§ **Task to carry out**
From the line that contains "The image size is (1247, 428)." down to the final line below, please repeat each line exactly and nothing more, with no pictures.

======== Data for this exercise ========

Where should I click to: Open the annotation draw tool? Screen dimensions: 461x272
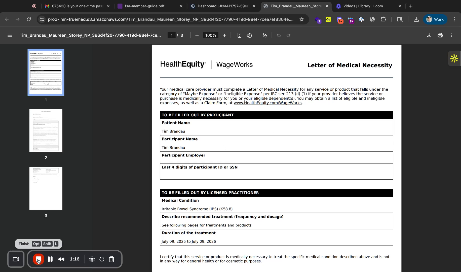[265, 35]
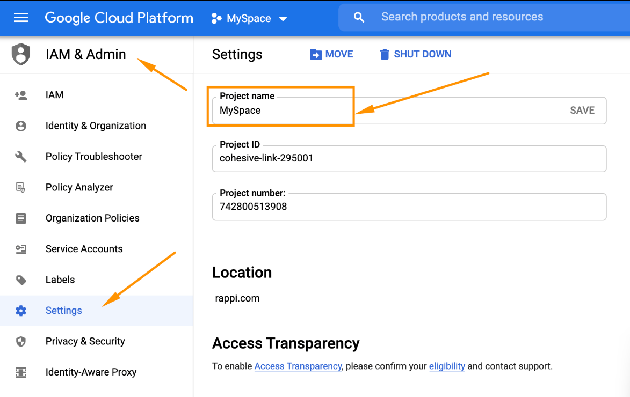Click the Policy Troubleshooter wrench icon

point(21,157)
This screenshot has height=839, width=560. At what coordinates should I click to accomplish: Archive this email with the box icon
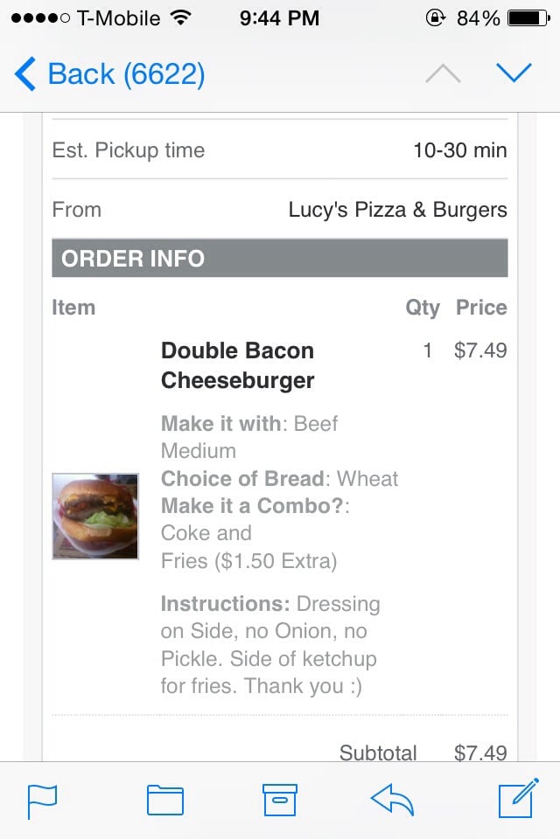(x=280, y=800)
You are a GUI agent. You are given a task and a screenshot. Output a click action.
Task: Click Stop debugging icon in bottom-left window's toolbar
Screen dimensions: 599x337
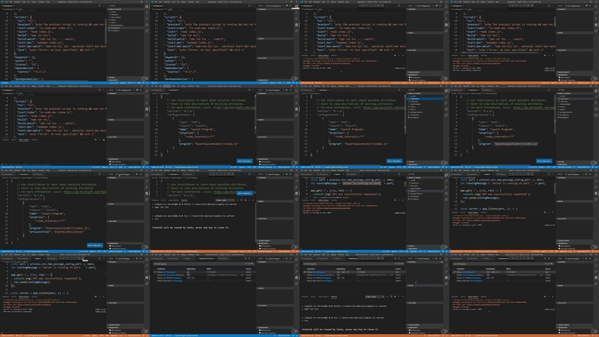click(x=83, y=258)
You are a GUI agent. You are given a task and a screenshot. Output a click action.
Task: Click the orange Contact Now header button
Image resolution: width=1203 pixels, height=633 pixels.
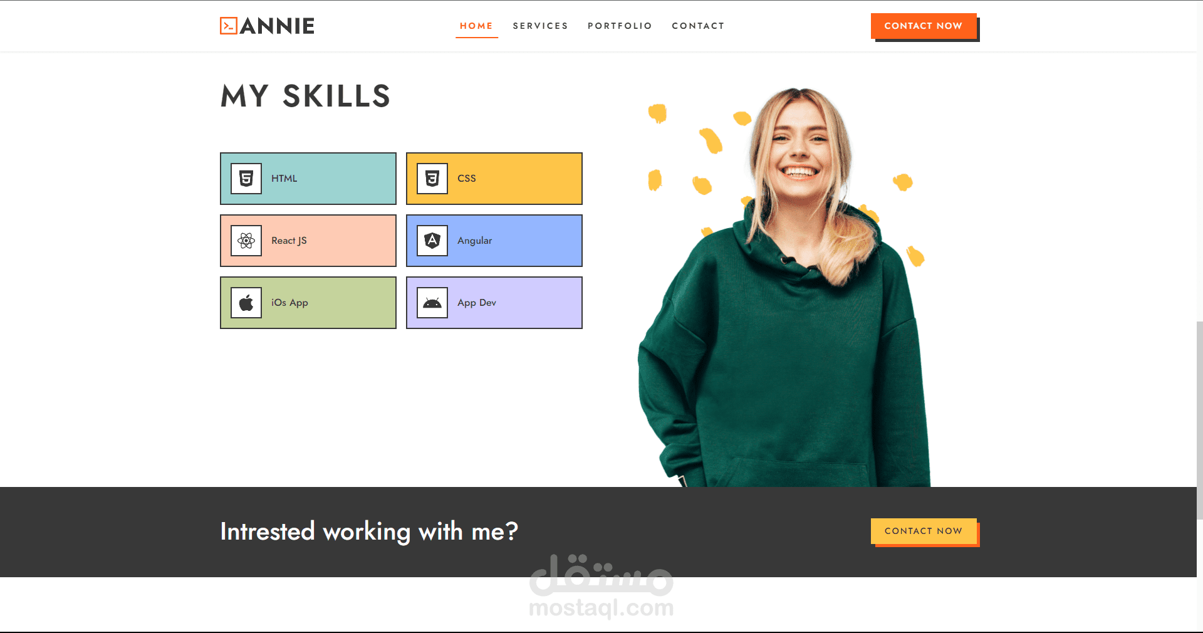(x=924, y=26)
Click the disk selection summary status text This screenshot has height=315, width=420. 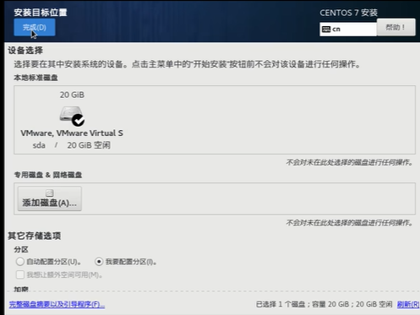(324, 304)
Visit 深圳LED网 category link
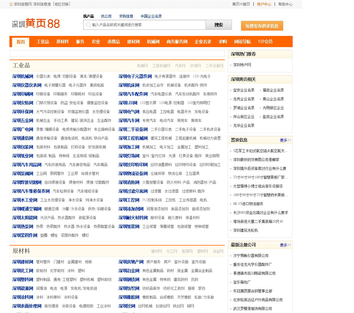The image size is (354, 313). tap(128, 103)
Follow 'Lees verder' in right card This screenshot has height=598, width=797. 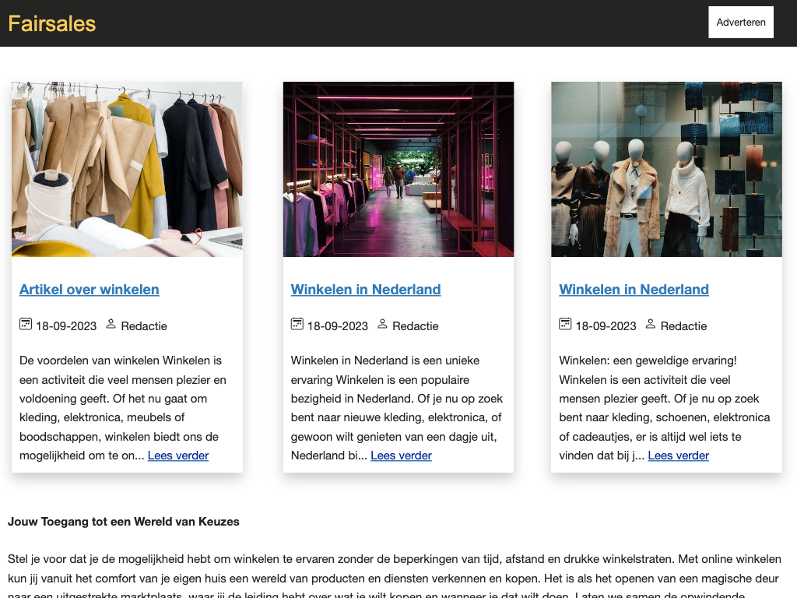tap(678, 456)
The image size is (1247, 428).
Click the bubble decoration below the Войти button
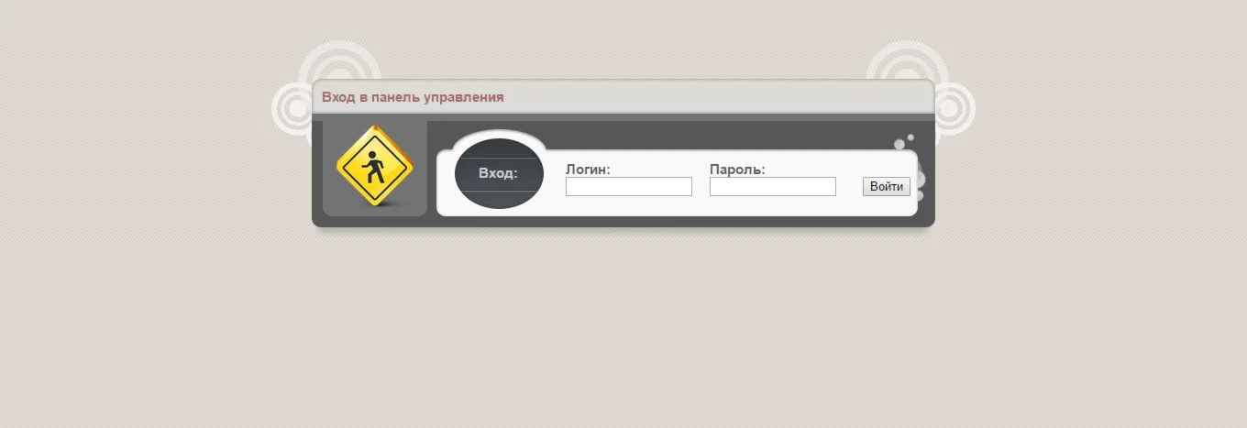click(x=918, y=195)
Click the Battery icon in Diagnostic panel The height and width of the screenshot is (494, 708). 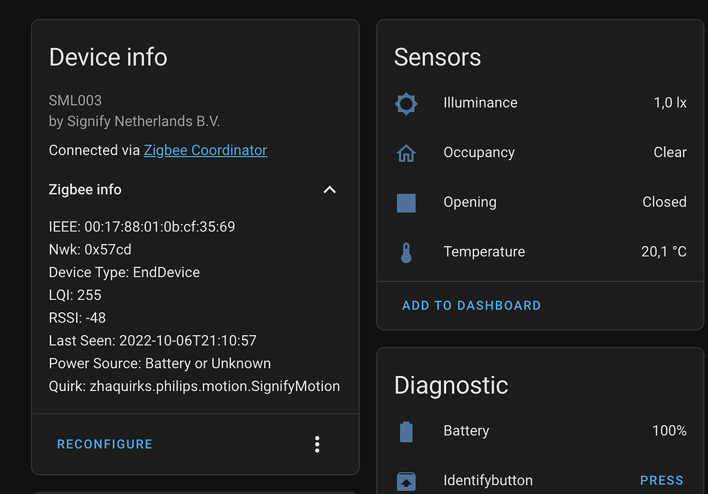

========

§ **Answer space**
The image size is (1247, 428).
Click the bubble decoration below the Войти button
click(x=918, y=195)
Click the Battery icon in Diagnostic panel The height and width of the screenshot is (494, 708). 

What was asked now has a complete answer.